Extendió un brazo y buscó bajo el secante. Cuando la tuvo en la mano me la mostró. La chica seguía pareciendo bonita. Contemplé su cara.

—En realidad esa foto es mía —dije—. Si no la necesita, me gustaría quedármela.

—Debería ir con el expediente, supongo —dijo Nulty—. Pero me olvidé de ella. De acuerdo, quédesela sin que nadie se entere, porque el expediente lo he entregado ya.

Me guardé la foto en el bolsillo del pecho y me puse en pie.

—Bien —dije, quizá con excesiva displicencia—. Creo que eso es todo.

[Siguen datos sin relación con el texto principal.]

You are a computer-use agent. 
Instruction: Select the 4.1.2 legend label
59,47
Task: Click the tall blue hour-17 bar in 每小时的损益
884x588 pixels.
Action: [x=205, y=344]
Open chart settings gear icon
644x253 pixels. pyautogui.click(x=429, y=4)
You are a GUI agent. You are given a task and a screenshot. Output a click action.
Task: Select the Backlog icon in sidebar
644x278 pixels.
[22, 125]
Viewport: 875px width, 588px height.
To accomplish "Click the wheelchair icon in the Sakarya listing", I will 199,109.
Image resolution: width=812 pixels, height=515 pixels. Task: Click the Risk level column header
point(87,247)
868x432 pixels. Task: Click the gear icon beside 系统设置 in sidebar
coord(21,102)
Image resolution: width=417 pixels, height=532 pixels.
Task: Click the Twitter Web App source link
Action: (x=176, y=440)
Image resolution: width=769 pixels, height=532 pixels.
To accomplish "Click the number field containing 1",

—Huelo algo —dijo Nulty con frialdad.

Miré el trozo de cuerda en el borde de la mesa. Sus ojos siguieron la dirección de los míos. Tiró el mondadientes al suelo y se puso en la boca los restos del cigarro.

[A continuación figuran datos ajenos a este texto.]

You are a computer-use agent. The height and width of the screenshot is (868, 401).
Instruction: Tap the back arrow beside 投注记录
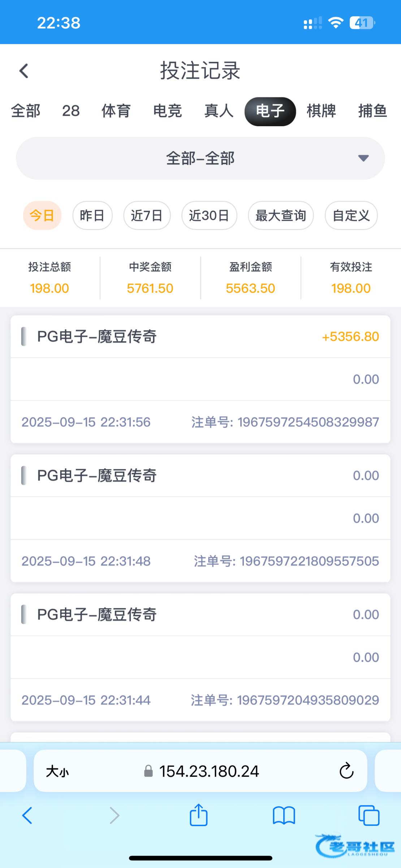pyautogui.click(x=24, y=71)

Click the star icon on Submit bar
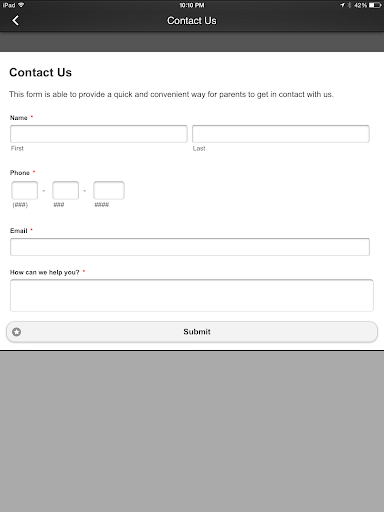(x=16, y=332)
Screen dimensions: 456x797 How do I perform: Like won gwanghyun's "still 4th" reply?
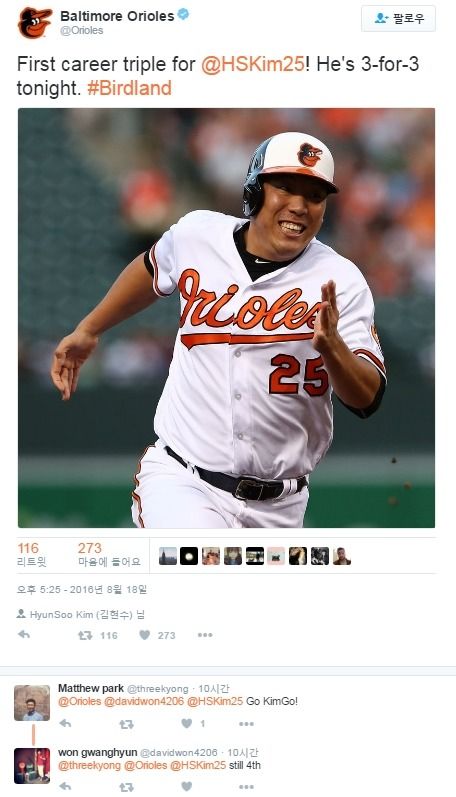(187, 786)
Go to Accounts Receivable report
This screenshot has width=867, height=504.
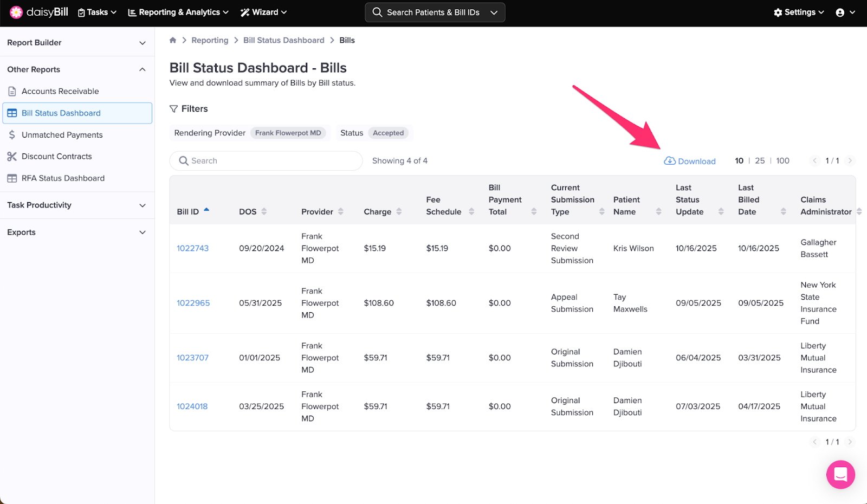point(60,92)
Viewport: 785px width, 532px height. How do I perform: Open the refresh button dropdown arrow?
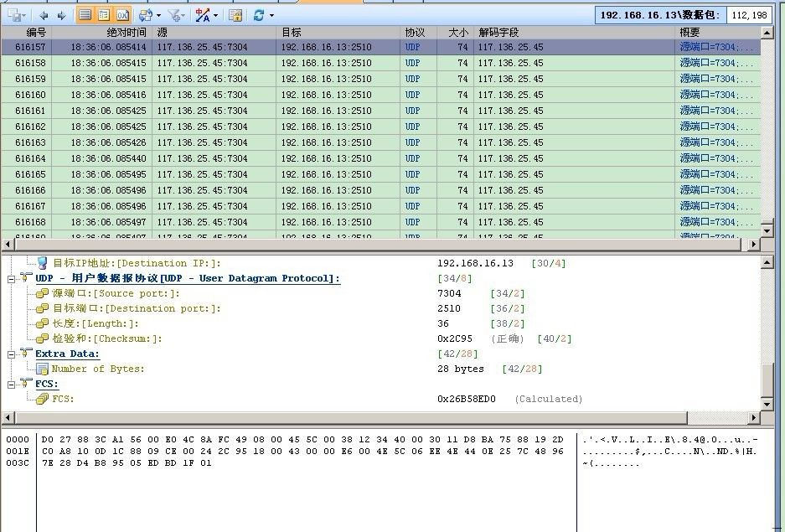pyautogui.click(x=271, y=15)
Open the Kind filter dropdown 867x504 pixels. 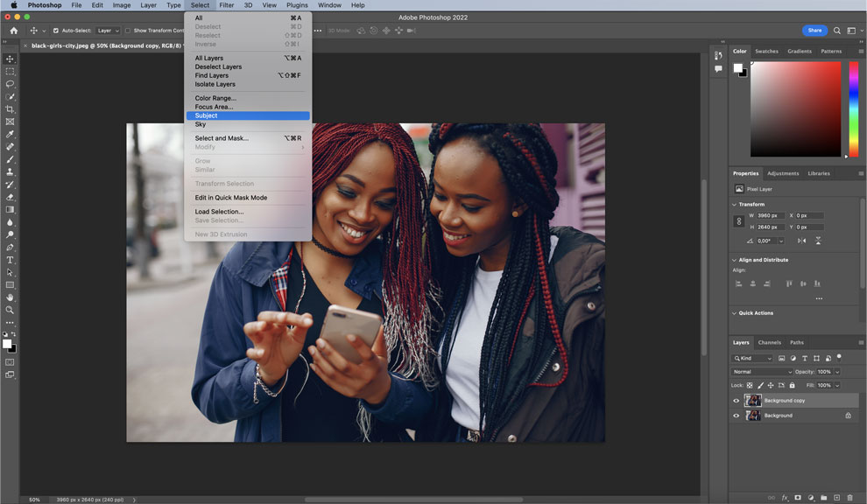pos(751,358)
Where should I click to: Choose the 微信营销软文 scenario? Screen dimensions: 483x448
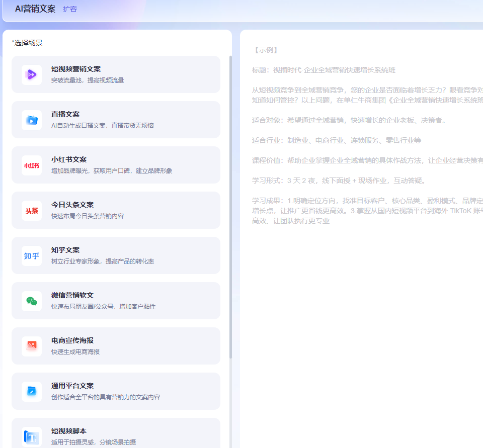[x=116, y=300]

—No se trata de esto —dijo.

—Todo lo que tengo es un vago presentimiento. Si llega a ser algo más sólido no me olvidaré de usted.

—Estoy en una situación muy difícil. Necesito una oportunidad, amigo.

—Un hombre que trabaja tanto como usted se la merece —dije.

Encendió un fósforo con la uña del pulgar, puso cara de satisfacción al lograrlo a la primera y empezó a inhalar el humo del cigarro.

—Me estoy riendo —dijo Nulty con voz muy triste mientras yo salía de su despacho.

El corredor estaba en silencio; todo el edificio permanecía en calma. Abajo, en la calle, los dos agentes del coche patrulla seguían mirando el parachoques abollado. Volví en mi automóvil a Hollywood.

El teléfono estaba sonando cuando entré en el despacho. Me incliné sobre el escritorio.

—¿Diga?

—¿Hablo con el señor Philip Marlowe?

—Sí, soy yo.

—Le llamo de parte de la señora Lewin Lockridge Grayle. Le gustaría verle tan pronto como le sea posible.

—¿Dónde?

—La dirección es Aster Drive, 862, en Bay City. ¿Puedo decir que llegará usted en el espacio de una hora?

—¿Es usted el señor Grayle?

—Nada de eso. Habla usted con el mayordomo.

—¿No oye llamar ya al timbre de la puerta? Pues soy yo —dije.